Hun oriëntatie op het lokaal belang en op burgerparticipatie vormt maar een beperkte verklaring voor het succes van lokale partijen. Dat stelt politicoloog prof. dr. M. Boogers, „Lokale partijen profileren zich weliswaar sterk op lokale kwesties, maar profiteren voor een belangrijk deel van landelijke politieke ontwikkelingen. Landelijk zijn veel kiezers op drift. Ze zijn ontevreden over het beleid van kabinetten van VVD, PvdA en CDA. Dat betekent dat ze ook lokaal minder snel op een van deze partijen zullen stemmen. Kiezers gaan dus op zoek naar een alternatief. Sommigen vinden een overgang van VVD naar CDA en andersom net iets te groot, net als een overstap van PvdA naar SP of GroenLinks. Veel van de zwevende CDA-, VVD- en PvdA-kiezers komen daarom uit bij lokale partijen. Zeker als er hoog op hun kieslijsten kandidaten staan die afkomstig zijn uit CDA, VVD of PvdA.”
Nogal wat lokale partijen profileren zich in de campagne op lokale kwesties, maar winnen uiteindelijk omdat de kiezer zich bij de lokale verkiezingen veelal uitspreekt over de landelijke politiek, stelt Boogers. „Dat is een paradoxale trend.”
Dat de opmars van lokale partijen de betrokkenheid van burgers bij de lokale democratie vergroot, is volgens Boogers te kort door de bocht. „Het klopt dat een hoge opkomst soms samengaat met een heftige, lokale campagne.
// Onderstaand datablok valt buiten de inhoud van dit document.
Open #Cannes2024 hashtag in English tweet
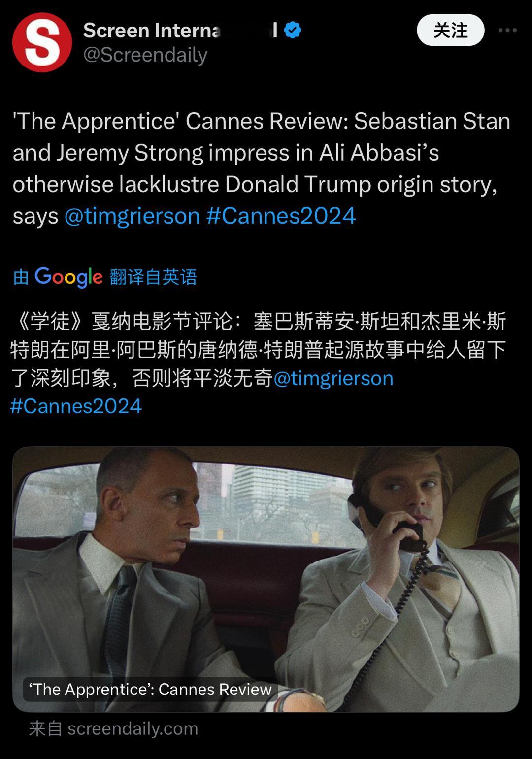The height and width of the screenshot is (759, 532). (x=281, y=216)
Toch zegt dat niet alles. In Almere en Den Haag, waar de PVV bij de laatste raadsverkiezingen meedeed, steeg de opkomst ook. De PVV mobiliseerde kiezers die doorgaans thuisbleven. Dat uitte zich in gunstige peilingen. Vervolgens dreef dat weer extra kiezers naar de stembus die wilden voorkomen dat de PVV de grootste zou worden. Dat heeft meer te maken met de landelijke dan met de lokale politiek.”
In tal van gemeenten rukken lokale partijen ook op in het gemeentebestuur. „Zeker vergeleken met de begintijd stellen ze zich vaak gematigd op”, zegt Boogers. „Ze worden bestuurderspartijen. De Lijst Linssen in Bergen op Zoom is een goed voorbeeld, maar er zijn er veel meer. Ze blijven vaak nog wel herkenbaar aan hun oriëntatie op lokale kwesties. Daardoor vormen ze nog steeds een nuttige aanvulling, maar de meeste voegen zich na verloop van tijd naar de wetmatigheden van de lokale politiek. Je kent elkaar, je ziet elkaar overal en dus wil je de sfeer goed houden en proberen om er samen uit te komen. In Deurne bestaat de gemeenteraad uit VVD, PvdA, CDA en drie lokale partijen. Maar met het oog op de collegevorming willen ze allemaal alle opties openhouden. Daarom gaan ze in de campagne nauwelijks tegen elkaar in, waardoor er per saldo weinig te kiezen valt.”
De opmars in cijfers
l Tussen 1946 en 1974 behaalden lokale lijsten bij gemeenteraadsverkiezingen steeds minstens 20 procent van de raadszetels. Daarna trad een daling in. In 1994 sloeg de dalende trend weer om in een stijging, tot het hoogtepunt in 2002. Een kwart van de kiezers stemde toen op een lokale lijst, iets meer dan het percentage bij de laatste verkiezingen in 2010 (23,7 procent).
l Ongeveer driekwart van alle nieuwe lokale partijen die in 2002 en 2006 voor het eerst minstens 10 procent van de stemmen behaalden, bleef aanvankelijk buiten het college.
l Van de succesvolle nieuwkomers uit 2002 die in 2006 hun succes prolongeerden, kwam ongeveer twee derde in het college.
l Lokale partijen zaten in 2011 in 240 gemeenten op het pluche. Qua bestuursmacht waren ze daarmee te vergelijken met CDA en VVD, die in 261 en in 242 gemeenten in het college zaten. De PvdA deed in 185 gemeenten in het college mee.
l Qua aantallen wethouders spanden de lokalo’s in 2011 de kroon. Alles bij elkaar leverden ze 329 wethouders. Daarmee passeerden ze CDA (310), VVD (287) en PvdA (232). Wethouders van lokale partijen waren volgens onderzoek van VNG Magazine vorig jaar licht oververtegenwoordigd in de groep die vroegtijdig moest terugtreden. In de jaren 2007 tot en met 2010 was dat volgens politicoloog dr. J. J. van Ostaaijen zeker niet het geval.